Full-Year 2021 revenues were
$81.3 billion (USD) an increase of $39.6 billion (USD), or 95%, compared to full-year 2020, reflecting operational growth of $38.4 billion (USD), or 92%.
The drugmaker said that more than half of its total sales, $13.9 billion (USD), came from its vaccines unit. However, PFE shares have been moving lower, as its $23.8 billion (USD) revenue missed Wall Street’s expectations of $24.1 billion (USD). Pfizer shares moved 3% lower after announcing the news and was down 1.1% in early trading on Wednesday.
Where the company topped analysts’ forecasts, was its net income of $3.4 billion (USD). Pfizer noted that it expects $32 billion (USD) in sales this year from Comirnaty, the COVID vaccine. Even so, this also came in below Wall Street’s expectations of nearly $34 billion (USD). The company's overall sales and profit guidance for 2022 had even missed estimates.

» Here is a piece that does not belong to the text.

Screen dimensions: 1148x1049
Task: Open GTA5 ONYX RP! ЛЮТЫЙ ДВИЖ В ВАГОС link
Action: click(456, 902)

Pfizer’s Chairman and Chief Executive Officer, Dr. Albert Bourla noted in the news that in the early days of the COVID-19 pandemic, the company used all of its resources and expertise to help protect populations globally against this deadly virus, as well as to offer treatments to help avoid the worst outcomes when infections do occur.

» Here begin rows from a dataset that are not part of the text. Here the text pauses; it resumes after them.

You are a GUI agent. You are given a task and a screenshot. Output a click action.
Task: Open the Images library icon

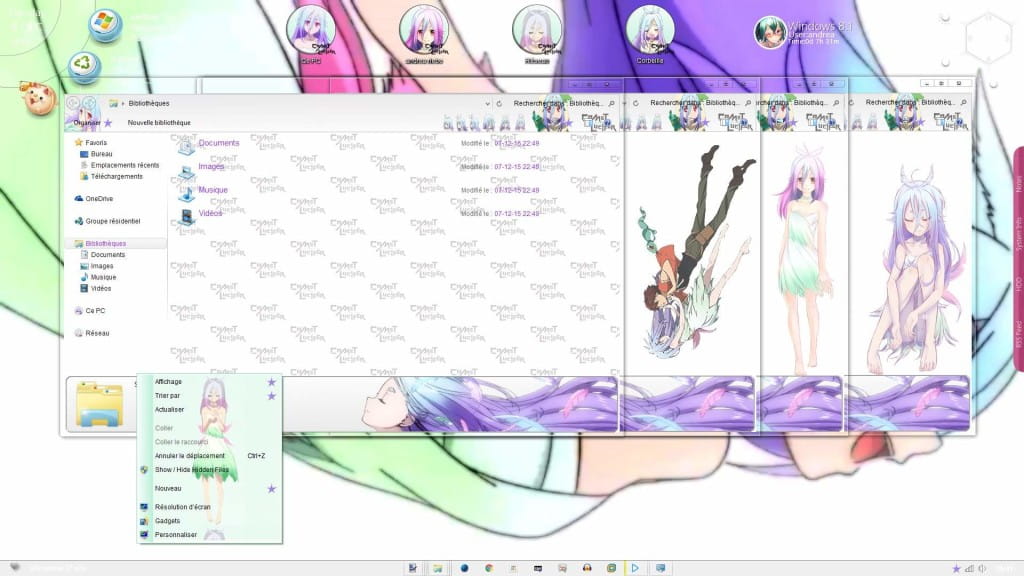point(186,170)
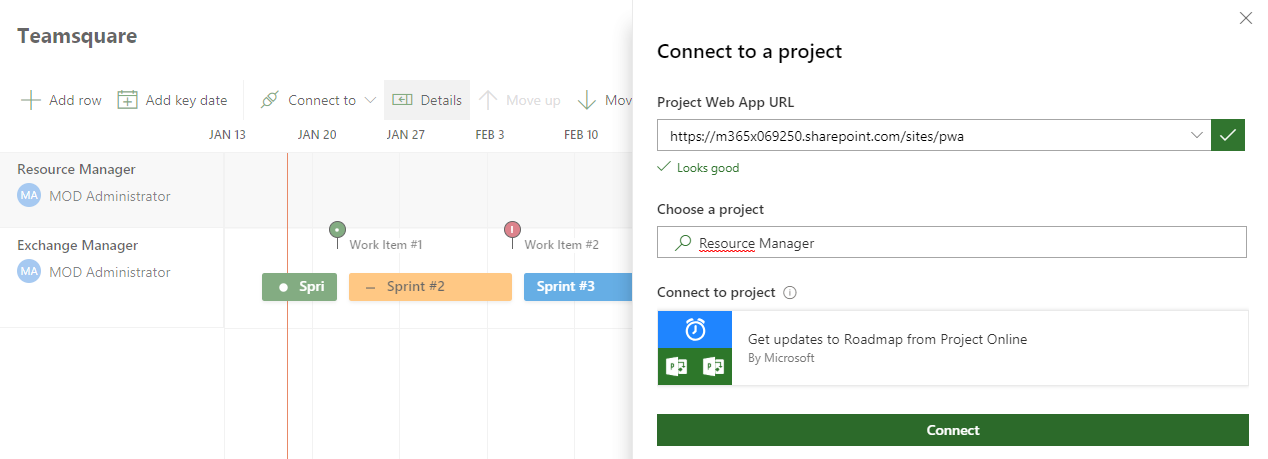Click the Move down arrow icon

pyautogui.click(x=587, y=100)
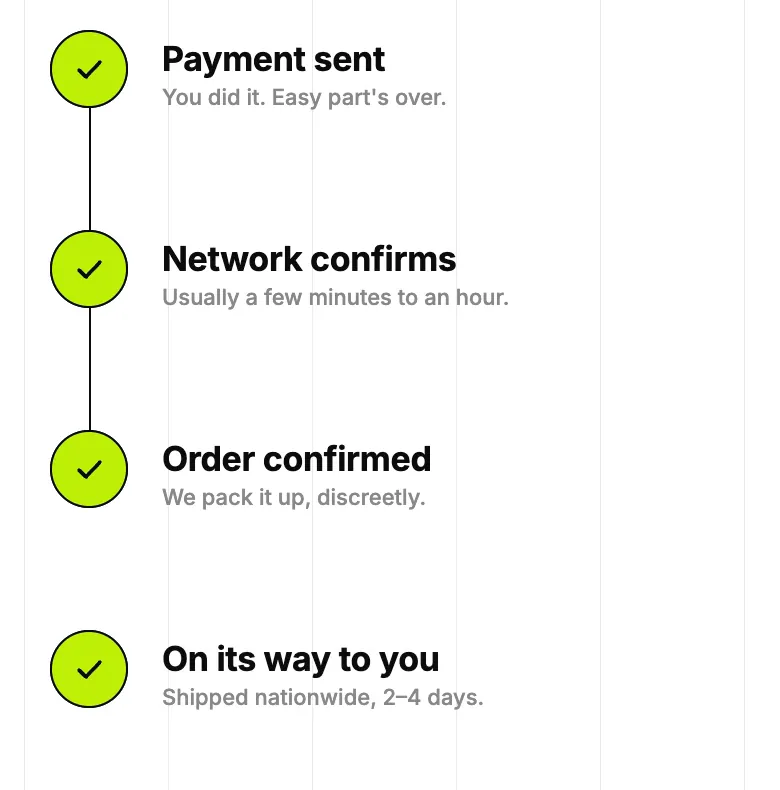Image resolution: width=780 pixels, height=790 pixels.
Task: Click connector line between Payment sent and Network confirms
Action: [x=90, y=169]
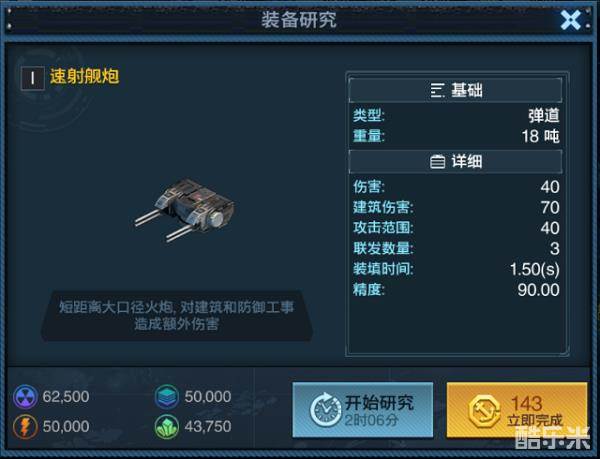The width and height of the screenshot is (600, 459).
Task: Select the 详细 section header
Action: tap(455, 161)
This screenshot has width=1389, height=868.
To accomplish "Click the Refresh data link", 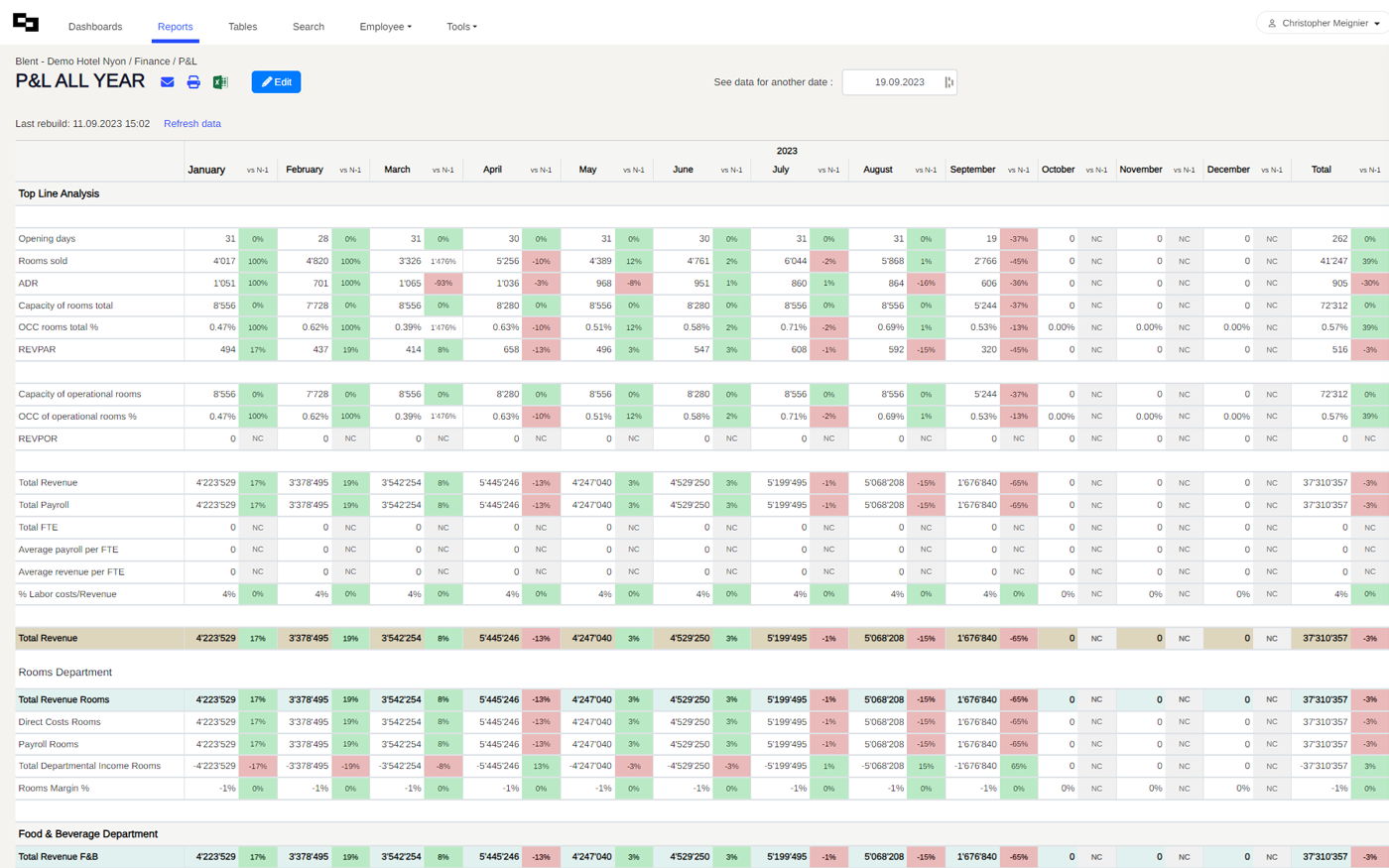I will 192,124.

“We put billions of dollars of capital on the line in pursuit of those goals, not knowing whether those investments would ever pay off. Now, less than two years since we made that commitment, we are proud to say that we have delivered both the first FDA-authorized vaccine against COVID-19 (with our partner, BioNTech) and the first FDA-authorized oral treatment for COVID-19.”